Syrian Ba'ath party's left-wing argued that the bourgeoisie would never be won over unless they were given total control over the economy as they had before. It was this power struggle between the moderate Aflaqites who dominated the National Command of the Ba'ath Party and the radicals who dominated the Syrian Regional Command of the Ba'ath Party which led to the 1966 coup d'état. Between 1963 and 1966, neo-Ba'athist radicals, who controlled the Ba'athist military committee, began steadily amassing power and influence within the Syrian regional branch of the Ba'ath party.

==Power struggle==
Before the crushing of the riots of 1964, a power struggle started within the Military Committee between Minister of Defence Muhammad Umran, and Salah Jadid. Umran, the committee's most senior member, wanted reconciliation with the rioters and an end to confrontation with the middle class, in contrast, Jadid believed the solution was to coerce and repress the protesters so as to save the 8th of March Revolution. This was the first open schism within the Military Committee, and would prove decisive in coming events. With Hafez al-Assad's support, the Military Committee initiated a violent counter-attack on the rioters This decision led to Umran's downfall. He responded by revealing the Military Committee's plan of taking over the Ba'ath Party to the party's National Command. Aflaq, the Secretary General of the National Command, responded to the information by ordering the dissolution of the Syrian Regional Command. He was forced to withdraw his request because the party's rank-and-file rose in protest.
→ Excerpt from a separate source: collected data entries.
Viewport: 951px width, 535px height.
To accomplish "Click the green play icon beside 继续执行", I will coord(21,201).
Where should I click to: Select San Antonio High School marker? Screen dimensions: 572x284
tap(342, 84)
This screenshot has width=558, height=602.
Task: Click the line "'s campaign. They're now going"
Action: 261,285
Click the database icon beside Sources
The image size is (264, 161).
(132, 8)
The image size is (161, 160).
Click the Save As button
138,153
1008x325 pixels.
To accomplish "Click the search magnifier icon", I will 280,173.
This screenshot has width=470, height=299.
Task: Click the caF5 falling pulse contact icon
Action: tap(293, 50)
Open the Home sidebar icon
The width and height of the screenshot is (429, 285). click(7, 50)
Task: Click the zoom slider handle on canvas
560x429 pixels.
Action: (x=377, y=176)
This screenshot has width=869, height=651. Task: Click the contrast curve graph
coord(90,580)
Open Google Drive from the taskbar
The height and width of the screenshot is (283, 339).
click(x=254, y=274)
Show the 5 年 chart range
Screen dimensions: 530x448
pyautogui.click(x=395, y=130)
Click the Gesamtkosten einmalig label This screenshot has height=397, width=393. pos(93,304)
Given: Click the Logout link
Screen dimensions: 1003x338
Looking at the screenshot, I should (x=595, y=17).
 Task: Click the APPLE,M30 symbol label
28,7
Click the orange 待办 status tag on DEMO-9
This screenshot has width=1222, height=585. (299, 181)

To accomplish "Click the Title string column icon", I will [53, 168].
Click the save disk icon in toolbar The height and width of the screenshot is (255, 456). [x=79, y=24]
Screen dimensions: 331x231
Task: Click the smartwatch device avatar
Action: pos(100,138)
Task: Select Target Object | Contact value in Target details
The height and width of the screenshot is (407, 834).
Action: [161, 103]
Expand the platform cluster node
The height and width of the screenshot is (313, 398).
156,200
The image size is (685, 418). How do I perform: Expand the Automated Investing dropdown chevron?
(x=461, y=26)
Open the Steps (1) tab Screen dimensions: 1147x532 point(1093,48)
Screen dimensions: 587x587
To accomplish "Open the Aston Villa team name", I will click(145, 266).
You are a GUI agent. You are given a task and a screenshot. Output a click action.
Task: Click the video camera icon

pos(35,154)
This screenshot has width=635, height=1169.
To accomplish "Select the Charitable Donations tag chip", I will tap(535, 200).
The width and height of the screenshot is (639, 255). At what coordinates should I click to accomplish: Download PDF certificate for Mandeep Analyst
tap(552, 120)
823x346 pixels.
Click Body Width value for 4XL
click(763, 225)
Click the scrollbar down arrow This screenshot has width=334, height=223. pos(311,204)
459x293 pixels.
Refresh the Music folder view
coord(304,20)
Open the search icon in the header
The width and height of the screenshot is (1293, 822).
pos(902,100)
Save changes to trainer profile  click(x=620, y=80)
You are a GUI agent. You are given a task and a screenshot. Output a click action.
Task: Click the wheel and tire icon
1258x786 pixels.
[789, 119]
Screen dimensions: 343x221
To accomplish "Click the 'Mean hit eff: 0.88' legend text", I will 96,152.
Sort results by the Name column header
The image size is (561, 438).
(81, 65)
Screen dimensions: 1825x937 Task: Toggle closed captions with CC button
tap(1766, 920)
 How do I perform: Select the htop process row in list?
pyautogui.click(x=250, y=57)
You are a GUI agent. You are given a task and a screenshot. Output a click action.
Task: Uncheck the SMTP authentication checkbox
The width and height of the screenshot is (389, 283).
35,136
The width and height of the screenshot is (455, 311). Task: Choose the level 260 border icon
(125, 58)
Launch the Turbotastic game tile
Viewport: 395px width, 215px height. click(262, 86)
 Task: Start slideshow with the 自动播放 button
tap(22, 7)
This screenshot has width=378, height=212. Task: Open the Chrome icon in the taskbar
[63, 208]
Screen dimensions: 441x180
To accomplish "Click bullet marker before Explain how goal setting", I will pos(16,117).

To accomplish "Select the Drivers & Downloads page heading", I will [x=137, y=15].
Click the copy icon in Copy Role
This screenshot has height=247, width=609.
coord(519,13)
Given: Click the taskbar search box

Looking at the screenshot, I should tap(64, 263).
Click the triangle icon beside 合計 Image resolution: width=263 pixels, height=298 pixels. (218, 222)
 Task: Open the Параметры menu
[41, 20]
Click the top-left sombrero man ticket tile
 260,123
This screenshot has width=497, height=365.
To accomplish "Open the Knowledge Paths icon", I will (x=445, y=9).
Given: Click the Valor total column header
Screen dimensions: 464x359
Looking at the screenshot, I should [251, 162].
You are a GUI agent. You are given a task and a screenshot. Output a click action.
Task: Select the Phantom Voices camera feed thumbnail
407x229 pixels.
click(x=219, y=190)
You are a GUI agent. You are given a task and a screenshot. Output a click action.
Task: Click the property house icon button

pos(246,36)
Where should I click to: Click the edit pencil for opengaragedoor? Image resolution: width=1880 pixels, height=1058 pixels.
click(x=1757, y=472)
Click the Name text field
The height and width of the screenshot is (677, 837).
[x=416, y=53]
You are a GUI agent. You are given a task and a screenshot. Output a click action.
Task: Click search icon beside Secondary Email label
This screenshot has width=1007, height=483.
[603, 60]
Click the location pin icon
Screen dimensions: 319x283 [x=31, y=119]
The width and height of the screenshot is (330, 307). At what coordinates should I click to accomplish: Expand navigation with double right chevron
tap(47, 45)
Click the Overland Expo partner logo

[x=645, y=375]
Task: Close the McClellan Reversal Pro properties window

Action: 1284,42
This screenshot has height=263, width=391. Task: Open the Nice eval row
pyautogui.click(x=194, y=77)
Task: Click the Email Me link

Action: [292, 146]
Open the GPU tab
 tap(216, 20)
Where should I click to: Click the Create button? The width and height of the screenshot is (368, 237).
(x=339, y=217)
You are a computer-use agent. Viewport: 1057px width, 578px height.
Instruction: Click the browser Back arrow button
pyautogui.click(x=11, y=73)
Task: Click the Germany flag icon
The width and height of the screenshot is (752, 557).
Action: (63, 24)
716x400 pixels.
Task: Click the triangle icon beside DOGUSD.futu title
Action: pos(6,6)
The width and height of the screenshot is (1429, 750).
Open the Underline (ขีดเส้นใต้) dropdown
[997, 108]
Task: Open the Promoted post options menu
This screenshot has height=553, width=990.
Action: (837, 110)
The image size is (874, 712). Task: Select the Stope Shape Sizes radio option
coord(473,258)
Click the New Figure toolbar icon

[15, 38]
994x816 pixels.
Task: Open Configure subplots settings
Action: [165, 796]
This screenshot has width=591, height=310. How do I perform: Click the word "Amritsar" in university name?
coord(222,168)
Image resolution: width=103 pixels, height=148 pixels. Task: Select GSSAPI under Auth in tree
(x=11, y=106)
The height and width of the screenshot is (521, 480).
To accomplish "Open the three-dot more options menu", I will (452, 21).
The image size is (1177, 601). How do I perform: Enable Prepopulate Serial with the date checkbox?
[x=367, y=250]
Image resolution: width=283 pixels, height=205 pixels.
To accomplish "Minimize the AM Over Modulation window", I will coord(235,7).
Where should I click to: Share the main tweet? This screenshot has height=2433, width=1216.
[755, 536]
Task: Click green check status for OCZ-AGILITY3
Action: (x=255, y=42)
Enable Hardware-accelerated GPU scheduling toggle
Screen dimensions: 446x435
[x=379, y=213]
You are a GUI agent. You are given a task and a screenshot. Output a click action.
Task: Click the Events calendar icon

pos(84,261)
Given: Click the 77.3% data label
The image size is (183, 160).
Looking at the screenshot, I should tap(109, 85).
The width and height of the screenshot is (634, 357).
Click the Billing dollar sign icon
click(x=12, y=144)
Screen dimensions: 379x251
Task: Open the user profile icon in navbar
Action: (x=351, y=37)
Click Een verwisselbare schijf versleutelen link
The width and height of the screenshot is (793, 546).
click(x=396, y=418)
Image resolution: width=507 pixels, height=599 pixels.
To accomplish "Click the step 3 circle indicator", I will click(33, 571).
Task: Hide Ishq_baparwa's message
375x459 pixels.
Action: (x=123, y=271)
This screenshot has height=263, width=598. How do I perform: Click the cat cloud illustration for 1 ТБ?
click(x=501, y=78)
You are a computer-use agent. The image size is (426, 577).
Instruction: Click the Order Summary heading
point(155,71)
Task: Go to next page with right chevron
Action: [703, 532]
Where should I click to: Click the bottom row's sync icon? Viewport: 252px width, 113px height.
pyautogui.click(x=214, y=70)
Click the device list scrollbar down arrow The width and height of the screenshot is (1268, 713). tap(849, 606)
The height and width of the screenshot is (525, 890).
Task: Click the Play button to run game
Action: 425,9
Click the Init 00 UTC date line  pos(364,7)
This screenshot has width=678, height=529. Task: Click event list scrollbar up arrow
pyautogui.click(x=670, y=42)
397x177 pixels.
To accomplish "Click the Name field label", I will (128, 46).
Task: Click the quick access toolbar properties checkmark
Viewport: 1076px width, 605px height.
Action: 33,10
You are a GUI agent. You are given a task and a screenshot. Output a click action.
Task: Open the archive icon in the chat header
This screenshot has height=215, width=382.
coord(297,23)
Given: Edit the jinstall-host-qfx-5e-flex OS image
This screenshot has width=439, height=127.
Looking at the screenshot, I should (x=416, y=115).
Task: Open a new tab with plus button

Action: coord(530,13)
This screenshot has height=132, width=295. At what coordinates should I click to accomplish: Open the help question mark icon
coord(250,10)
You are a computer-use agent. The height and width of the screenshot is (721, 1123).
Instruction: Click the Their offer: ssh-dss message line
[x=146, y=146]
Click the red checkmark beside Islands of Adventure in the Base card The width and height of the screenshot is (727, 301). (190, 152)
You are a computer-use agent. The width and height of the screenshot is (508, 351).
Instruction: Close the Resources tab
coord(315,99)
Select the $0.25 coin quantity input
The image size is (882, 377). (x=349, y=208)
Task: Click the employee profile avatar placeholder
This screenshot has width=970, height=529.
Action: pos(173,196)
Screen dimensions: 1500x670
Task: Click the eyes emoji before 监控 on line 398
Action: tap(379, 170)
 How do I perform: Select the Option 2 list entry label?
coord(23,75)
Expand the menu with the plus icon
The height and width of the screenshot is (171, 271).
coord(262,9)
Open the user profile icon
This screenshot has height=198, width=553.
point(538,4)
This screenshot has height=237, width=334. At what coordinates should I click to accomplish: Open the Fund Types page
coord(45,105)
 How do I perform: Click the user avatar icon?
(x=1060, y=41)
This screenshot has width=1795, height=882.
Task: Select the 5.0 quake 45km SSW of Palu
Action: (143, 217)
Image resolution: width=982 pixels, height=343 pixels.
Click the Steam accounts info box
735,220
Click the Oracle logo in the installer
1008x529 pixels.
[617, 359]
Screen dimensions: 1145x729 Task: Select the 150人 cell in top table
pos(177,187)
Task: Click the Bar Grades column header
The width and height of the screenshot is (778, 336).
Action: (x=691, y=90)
When an old guard Ba'athist tauntingly asked Aflaq "how big a role his party still played in government", Aflaq replied "About one-thousandth of one percent". Umran's revelations to the National Command led to his exile, and with the National Command impotent, the Military Committee, through its control of the Syrian Regional Command, initiated an attack on the bourgeoisie and initiated a nationalisation drive which extended state ownership to electricity generation, oil distribution, cotton ginning, and to an estimated 70 percent of foreign trade.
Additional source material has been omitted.